Le KZN lance une offensive majeure contre les opérations de camionnage illégales et des Zimbabwéens arrêtés

Maria

KZN launches major offensive against illegal trucking operations, Zimbabweans arrested

LIO


Le MEC du KwaZulu-Natal pour les transports et les établissements humains, Siboniso Duma, a déclaré la guerre aux éléments voyous de l’industrie du camionnage de la province, à la suite d’une opération de répression de grande envergure qui a mis à nu un réseau d’exploitation, de corruption et de pratiques dangereuses le long des routes de fret les plus fréquentées d’Afrique du Sud.

Au cours du week-end, Duma a rejoint les forces de l’ordre au pont-bascule Mkhondeni à Pietermaritzburg, où la campagne #NenzaniLaEzweni (« Que faites-vous dans ce monde ? ») de son département a intensifié ses efforts pour rétablir l’ordre sur les routes de KZN.

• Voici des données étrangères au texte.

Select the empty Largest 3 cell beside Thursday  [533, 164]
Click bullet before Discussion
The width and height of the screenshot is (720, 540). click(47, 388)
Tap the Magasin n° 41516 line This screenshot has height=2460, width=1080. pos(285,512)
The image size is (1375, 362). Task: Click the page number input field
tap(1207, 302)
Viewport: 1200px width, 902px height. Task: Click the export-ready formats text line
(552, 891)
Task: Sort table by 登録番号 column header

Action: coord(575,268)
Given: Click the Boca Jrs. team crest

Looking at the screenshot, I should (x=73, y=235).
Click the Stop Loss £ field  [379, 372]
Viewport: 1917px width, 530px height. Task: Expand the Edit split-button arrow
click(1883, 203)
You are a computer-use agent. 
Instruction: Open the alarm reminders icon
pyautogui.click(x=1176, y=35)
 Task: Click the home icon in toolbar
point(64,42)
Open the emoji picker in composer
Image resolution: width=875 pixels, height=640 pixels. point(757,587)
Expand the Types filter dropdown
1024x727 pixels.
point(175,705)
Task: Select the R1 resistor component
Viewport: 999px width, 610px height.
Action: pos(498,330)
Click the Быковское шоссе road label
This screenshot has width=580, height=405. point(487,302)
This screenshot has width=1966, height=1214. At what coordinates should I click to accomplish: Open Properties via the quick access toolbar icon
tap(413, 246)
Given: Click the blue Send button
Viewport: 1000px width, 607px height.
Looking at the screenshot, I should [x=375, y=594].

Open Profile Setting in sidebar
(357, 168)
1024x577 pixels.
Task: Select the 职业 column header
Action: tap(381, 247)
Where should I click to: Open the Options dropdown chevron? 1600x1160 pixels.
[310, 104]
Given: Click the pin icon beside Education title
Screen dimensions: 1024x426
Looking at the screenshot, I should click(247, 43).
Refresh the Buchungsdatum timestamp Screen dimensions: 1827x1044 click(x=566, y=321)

L’opération a vu 98 camions arrêtés, 47 chauffeurs interrogés et plusieurs arrestations, dont celle d’un chauffeur de camion zimbabwéen découvert en train de conduire sous l’influence de l’alcool.

« Il était sans aucun doute sur le point de provoquer un horrible accident qui aurait pu faire des morts », a déclaré Duma, ajoutant que le but de l’opération était de « nettoyer nos réseaux routiers dans le cadre de la création d’un KwaZulu-Natal sûr et sécurisé pour les citoyens ».

Les autorités ont également arrêté cinq ressortissants étrangers pour séjour illégal ou pour présentation de documents frauduleux, tandis qu’un autre chauffeur zimbabwéen a été inculpé pour avoir transporté des touristes européens sans permis valide.

Un bus en provenance du Zimbabwe transportant des ressortissants étrangers a également été mis en fourrière pour inspection par une équipe multi-agences comprenant le RTI, l’unité canine du SAPS et des responsables de l’immigration des Affaires intérieures.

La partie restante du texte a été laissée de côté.